Three-point shooting is the great equalizer at the NCAA level. The first great team of the one-and-done era (Kentucky with Cousins, John Wall, and Eric Bledsoe) lost in the NCAA tournament to a West Virginia team without any notable NBA players because the Mountaineers sat in a zone and dared the Wildcats to shoot their way out of it. The formula to beat a more talented team in March is simple: slow the tempo, limit the number of possessions, and turn the game into an outside shooting contest.

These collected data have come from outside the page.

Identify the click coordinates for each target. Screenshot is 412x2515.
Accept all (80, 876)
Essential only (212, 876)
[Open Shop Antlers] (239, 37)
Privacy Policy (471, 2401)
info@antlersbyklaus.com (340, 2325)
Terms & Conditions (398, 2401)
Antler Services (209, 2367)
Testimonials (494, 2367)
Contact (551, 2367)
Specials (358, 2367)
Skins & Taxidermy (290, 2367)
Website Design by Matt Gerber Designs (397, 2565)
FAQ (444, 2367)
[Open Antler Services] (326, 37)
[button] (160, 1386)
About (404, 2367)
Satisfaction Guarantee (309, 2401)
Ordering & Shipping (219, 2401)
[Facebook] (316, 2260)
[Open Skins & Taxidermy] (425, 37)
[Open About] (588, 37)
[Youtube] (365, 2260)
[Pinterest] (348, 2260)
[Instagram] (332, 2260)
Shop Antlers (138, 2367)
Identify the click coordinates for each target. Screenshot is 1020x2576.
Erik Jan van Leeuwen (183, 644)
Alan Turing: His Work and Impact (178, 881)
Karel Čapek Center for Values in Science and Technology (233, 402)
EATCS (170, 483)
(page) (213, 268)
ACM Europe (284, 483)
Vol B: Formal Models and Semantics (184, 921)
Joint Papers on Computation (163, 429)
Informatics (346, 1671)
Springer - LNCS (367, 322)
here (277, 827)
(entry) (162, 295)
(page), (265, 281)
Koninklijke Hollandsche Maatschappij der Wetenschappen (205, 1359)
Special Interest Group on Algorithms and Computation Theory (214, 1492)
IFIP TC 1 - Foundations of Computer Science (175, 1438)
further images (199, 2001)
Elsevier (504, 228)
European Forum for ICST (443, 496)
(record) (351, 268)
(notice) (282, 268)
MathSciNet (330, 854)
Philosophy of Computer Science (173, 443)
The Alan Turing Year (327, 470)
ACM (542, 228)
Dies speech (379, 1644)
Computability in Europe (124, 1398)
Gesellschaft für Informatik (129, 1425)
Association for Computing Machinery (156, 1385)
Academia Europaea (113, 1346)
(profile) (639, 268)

Coach K has a team that can crack that formula for the first time in years. He has said that he wants to run a five-out offense similar to the one he used with Team USA. Those teams steamrolled through the last three Olympic Games because they could win playing any style. They could dictate tempo with their defense and score in transition, and make 3s in a half-court game. There was nothing defenses could do against the best athletes in the world when they were playing in so much space. That could be Duke this season.
Zion is the key. The Blue Devils will have a much easier time spreading out the defense when he’s at the 5, rather than Bolden and DeLaurier. Even if those two are making 3s, they can’t attack off the dribble like Zion. He will be a mismatch nightmare as a center. The question is whether he can hold up on defense. Zion has to push taller and longer big men out of the paint, and he has to be consistently engaged as the second line of defense. He will get an early test in their season opener on November 6 against all of the size at Kentucky.
For as big a name as he is, Zion is the great unknown on this Duke roster. There are a lot of wings like Barrett and Reddish at the next level. There is no one like Zion. High schoolers with his frame can typically make a lot more money playing football than basketball. A 285-pound player with his skill set and athleticism at any level is unfair. He’s significantly bigger than LeBron was at the same age, and he’s every bit as athletic. Zion just needs to be good enough on defense to allow his team to downsize and play four perimeter players around him.
Duke, like everyone else, is chasing Villanova, who have won two of the last three NCAA championships. Jay Wright hasn’t needed as much NBA-caliber talent because he has been running an NBA-style offense with four and five 3-point shooters on the floor at the same time. Coach K can do something similar this season, except with far better athletes. He can put together lineups with three 3-point shooters around a Barrett and Zion pick-and-roll, or one with Zion handling the ball and Barrett screening, if he wants to get creative. The only chance defenses will have to slow them down is sagging off them and daring them to shoot, and even that might not work. The two combined to shoot 16-for-46 from 3 (34.8 percent) in six exhibition games.
Coach K has had some incredible recruiting classes over the last few seasons. This group could be the best of all of them. The Blue Devils have a chance to be a next-generation hybrid of the Heat and the Warriors at the college level, combining the athleticism of the former with the 3-point shooting ability of the latter. There’s no way to know what Zion, Barrett, and Reddish will become at the next level, but their skill sets fit perfectly with the direction the sport is headed. An NBA team with all three might be the best team in the league in a decade. They have the chance to do something special as teenagers. They might not be on another team with this much talent for a long time.